Chloe Swarbrick: Public sector wage crackdown a bitter pill for pandemic heroes

OPINION:

Who asked for a crackdown on wages of public sector workers?

It wasn’t the teachers, nurses, midwives and border workers who toiled throughout Covid-19 to teach our kids and ensure our communities’ health and safety. You wouldn’t have thought it was the same Government who trumpeted the vital importance of these workers at the daily 1pm press conferences.

Yet, two weeks out from the “recovery Budget”, the Government announced its “restraint” to suppress wage increases for tens of thousands of New Zealanders working in the public sector. It’s since been widely reported that those impacted had learnt about it in news headlines.

For those earning below $60,000, it’s business-as-usual negotiation. Those above $60,000 but below $100,000 will see increases only in “exceptional circumstances”, and those above $100,000 will be frozen.

The next day, the Government announced the Budget was looking $5.2 billion better than projected, and we’ve taken on far less debt than comparable nations.

We’ve been told to expect a “recovery Budget” on May 20. The question is, whose recovery?
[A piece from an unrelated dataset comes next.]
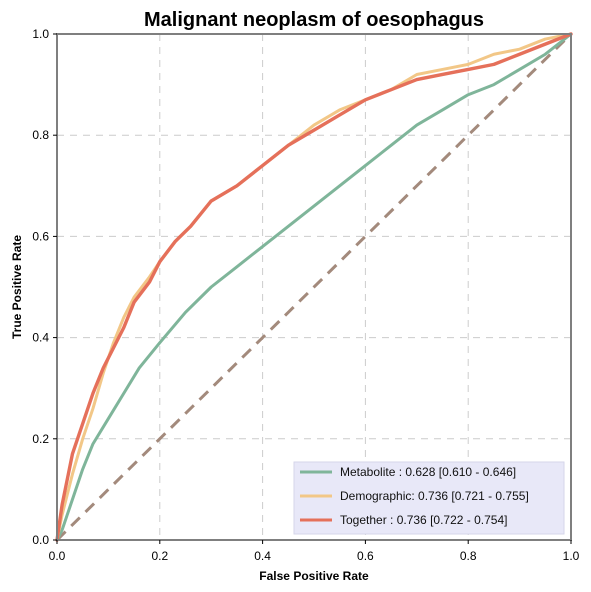  What do you see at coordinates (468, 556) in the screenshot?
I see `x-tick-label: 0.8` at bounding box center [468, 556].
We tend to think of recovery as a process of investment. Time, attention, rest and resources are necessary. The public sector machine that drove us safely through the pandemic will be lucky to get just one of those things.

This pay suppression is bad policy: we’ve got screeds of historical evidence that freezing public sector pay pushes people into the private sector, sometimes to then be contracted back at higher cost to government departments stripped of institutional knowledge and skills. For those that stay, they may have to churn across departments and ministries in order to get access to pay increases untenable if they stay put.

It’s also just straight up bad politics: Colmar Brunton reports the reputation of our public sector is at a record high. Not even the National Party – more interested in stoking a culture war on tried-and-tested dog-whistles of secret plots for Māori sovereignty – was asking for this.

There’s been an attempt to sell the move as somehow targeting inequality. The Prime Minister has said that those in the $60,000-plus bracket will still move through pay bands. But as the Public Service Commission’s advice illustrates, “the default position is that there are to be no increases to bands for lower to middle earners”.

We also know a number of teachers and nurses and administrators – those who’ve spent more than several years in the profession – are already at the top of their pay band, despite falling far short of the $100k mark.

Government can and always should have increased the wages of our lowest-paid public sector workers. You don’t need to suppress the wages of other public sector workers to do that.

So, again, why are they doing this? They can’t tell us how much this will cost, but the declared rationale is to “[take] financial pressure off the public wage bill”. That is, our public sector will bear the cost of the Government’s self-imposed plan to pay down internationally comparably low debt faster than expected or necessary.

When someone’s losing a debate, you may see them whip out the old “straw man” argument. Instead of addressing the arguments made by those on the other side of the debate, you carefully swap out their argument with a different one and attack that instead.

The Prime Minister has defended the austerity move by pointing to hypothetical “other governments” who would freeze all wages in similar circumstances.

But that’s not the debate we’re having. We’re having a debate about what Aotearoa New Zealand should do in the context of “recovery” from a global pandemic.

We’re having a debate about how a kind, transformational, nuclear-free-moment Government will shift its focus from an immediate crisis to the slow-moving crises of hollowed-out public infrastructure, climate change and child poverty.

Doing the same thing over and over again and expecting a different result, as my old man frequently reminds me, is the definition of insanity. For more than 30 years, successive governments have talked up “saving for a rainy day” and enabled the growing storm of inequality to gather.

As Grant Robertson said in 2009, responding to the then-National Government’s pay freezes, “A turn to austerity measures will simply mean it takes longer for us to rebuild society in pursuit of numerical goals that ignore the real world we are living in.”